Most of us in the consumer insights field make our living providing businesses and other private clients with information about public and consumer opinion — helping them make decisions that can improve their bottom line or solve a particular challenge.
I’d like to think we’re good at that. Our clients can measure our accuracy based on outside measures of sales, market share, and customer satisfaction, and the better we are at finding the trends and gauging underlying currents in consumer sentiment, the better our business is.
But predicting an election is an entirely different matter.
This is especially true for the toss-up 2024 presidential election between Vice President Kamala Harris and former President Donald Trump. Many talented groups are trying to predict the outcome of the election and are only able to reaffirm the race is “close” and “within the margin of error.” Frustrating as it is for the pollster and the public, it’s likely the truth.
Even in the best of times, pollsters have to make a number of judgment calls in the methodology, sample design, and conclusions that shape our predictions of key races. Slight shifts in any of these components of a survey have an outsized impact on our overall predictions.
Survey researchers are haunted by the failure of 2016, when disengaged voters weren’t well represented in polls yet proved decisive for Trump at the ballot box. The predictions since then have generally come much closer to the actual outcome, but the fact that most polls of national and swing-state voters are incredibly close suggests differences in methodology aren’t dramatically impacting the predictions this time around.
It’s probably also worth noting that Maine presents a special case on its own. For one, we’re highly engaged, with some of the highest rates of voter registration and participation in the nation.

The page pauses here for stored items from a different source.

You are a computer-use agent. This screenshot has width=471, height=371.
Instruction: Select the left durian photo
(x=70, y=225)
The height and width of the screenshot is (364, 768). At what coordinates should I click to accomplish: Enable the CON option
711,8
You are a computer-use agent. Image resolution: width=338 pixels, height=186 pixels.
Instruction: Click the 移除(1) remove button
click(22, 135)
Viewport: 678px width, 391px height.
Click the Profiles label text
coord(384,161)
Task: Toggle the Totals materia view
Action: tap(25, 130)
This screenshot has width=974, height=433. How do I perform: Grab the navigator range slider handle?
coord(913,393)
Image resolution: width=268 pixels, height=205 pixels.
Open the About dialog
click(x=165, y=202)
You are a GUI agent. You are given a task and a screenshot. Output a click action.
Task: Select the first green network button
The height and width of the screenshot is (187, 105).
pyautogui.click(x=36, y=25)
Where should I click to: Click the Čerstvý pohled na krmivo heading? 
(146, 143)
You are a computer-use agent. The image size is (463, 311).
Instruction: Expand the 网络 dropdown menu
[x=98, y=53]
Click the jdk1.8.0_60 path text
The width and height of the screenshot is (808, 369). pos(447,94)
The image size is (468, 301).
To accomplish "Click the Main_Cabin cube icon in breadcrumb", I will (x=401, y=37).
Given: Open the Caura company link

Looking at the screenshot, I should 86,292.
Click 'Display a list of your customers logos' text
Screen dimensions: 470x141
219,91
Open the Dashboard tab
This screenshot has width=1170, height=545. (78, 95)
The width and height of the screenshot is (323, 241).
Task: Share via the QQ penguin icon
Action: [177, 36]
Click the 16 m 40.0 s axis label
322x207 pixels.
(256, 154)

Since the voters we survey in the state are highly likely to actually vote, predicting the outcome of an election can be easier here than in other states.
At the same time, Maine allows ranked-choice voting for national elections, which can drastically change how accurate a poll may be. Even a well-run poll may put one candidate across the threshold needed to avoid a ranked-choice count, meaning we wouldn’t incorporate a runoff in our prediction. But things can change dramatically if voter turnout comes in slightly differently than we estimated or if just a few voters unexpectedly move towards one of the candidates.
That sort of small shift may not matter much in determining the outcome of a standard election, but a runoff can change the outcome of a race in ways no poll can predict. That’s what happened in 2020, when most polls pointed to Democrat Sara Gideon winning against incumbent U.S. Sen. Susan Collins in a ranked-choice runoff.
In the end, Collins was able to meld her Republican base with unexpected swing voter support to win an outright majority and avoid a runoff. Even if estimates of voter preference weren’t drastically different from reality in that race, predictions of the results definitely were.
There’s also a technical difficulty involved in asking voters to rank multiple candidates sequentially for a poll in a ranked-choice election. It’s not so much of a challenge with an online survey, but it does have the potential to constrain or impact the accuracy of a telephone poll – no longer the gold standard it once was in polling methodology.
Elections are complicated, and we will never be able to see everything before a race is over. And while polling is flawed, it remains the best way to objectively understand and estimate where things stand in the political and business world. Even if the election predictions aren’t spot-on in Maine, swing states, or the country as a whole, they still tell us something.
What we know they’re telling us now is that America is evenly divided between two dramatically different paths, although you probably knew that already.